In questo periodo di campagna elettorale si parla molto di tagli alle tasse, Imu, Irpef ed altre, riduzione della spesa pubblica, ma in merito ad un piano per la ripresa c’è poco o niente, sospratutto se si guarda alle energie rinnovabili ed in particolar modo al fotovoltaico.

Recentemente infatti il presidente Anie/Gifi ha chiesto appunto che si dia maggiore attenzione alla Green economy, che nel resto del mondo sembra essere il futuro della rivoluzione industraiale dalla quale potrebbe avviarsi una ripresa economica maggiormente consolidata.

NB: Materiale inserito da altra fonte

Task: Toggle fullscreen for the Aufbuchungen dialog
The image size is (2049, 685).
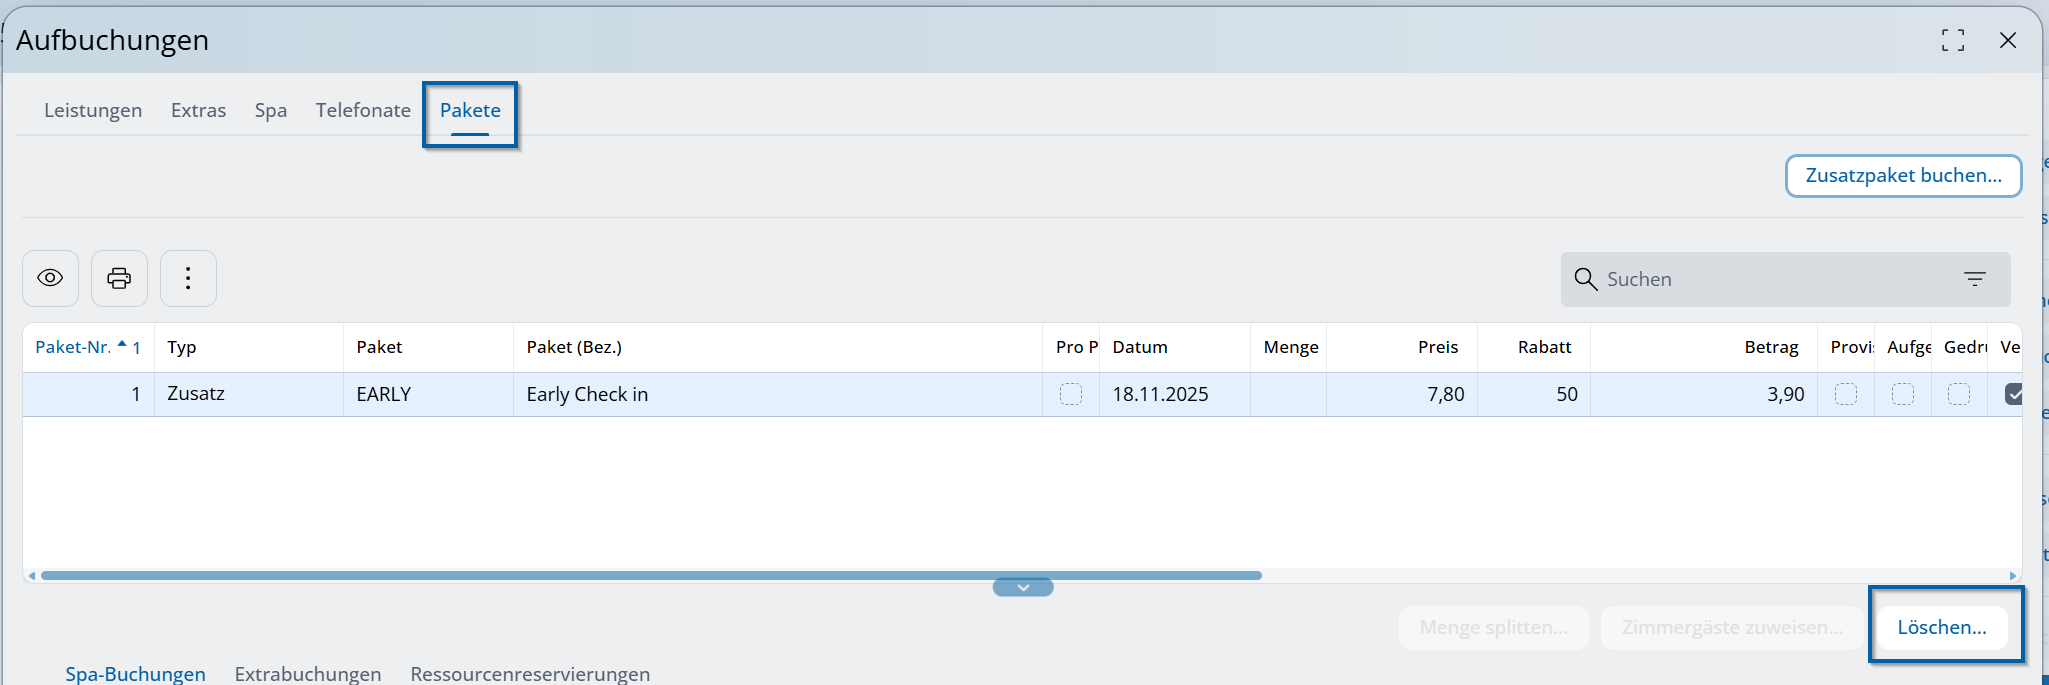Action: point(1952,40)
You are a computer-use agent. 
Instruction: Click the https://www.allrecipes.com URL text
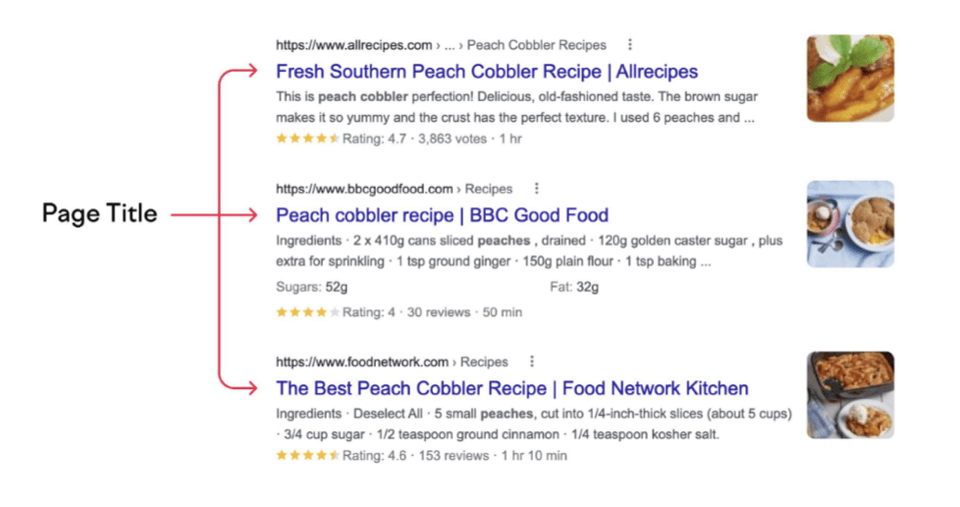(x=354, y=45)
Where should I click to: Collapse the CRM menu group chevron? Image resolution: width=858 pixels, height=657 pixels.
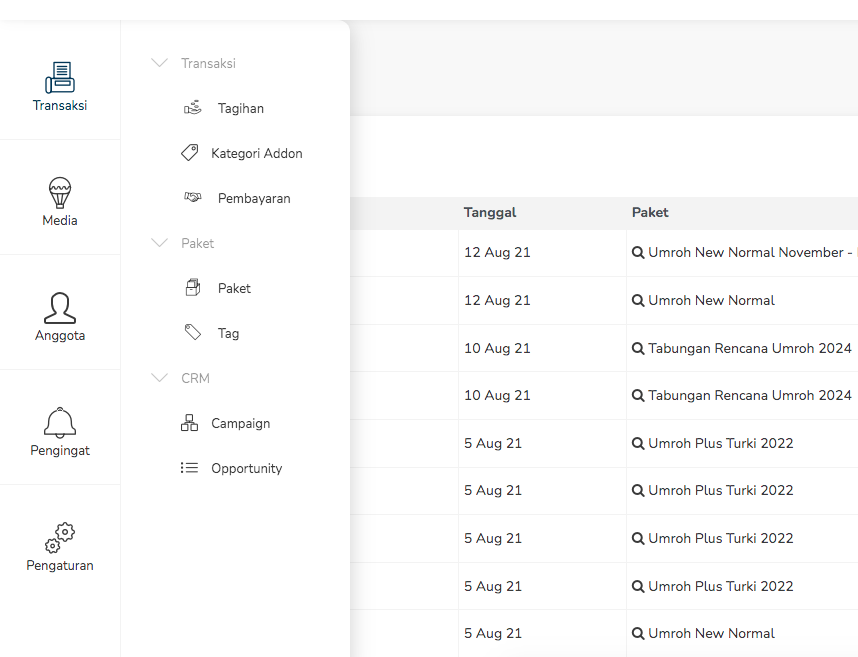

In Italia la realtà però va in ben’altra direzione, il settore del fotovoltaico, pur essendo in grado di ridurre le spese per i combustibili fossili e migliorare l’ambiente delineando un contesto di minori emissioni nocive, nel 2012 ha perso 6 mila posti di lavoro che oltre ad impoverire le famiglie, con conseguente riduzione dei consumi, porta anche maggiori oneri per lo stato in termini di cassa integrazione, e minori entrate per il mancato gettito.

Si tratta quindi di dare continuità ed investimenti al settore fotovoltaico che certamente può essere, insieme a tutte le fonti rinnovabili, un’ottimo volano per l’economia.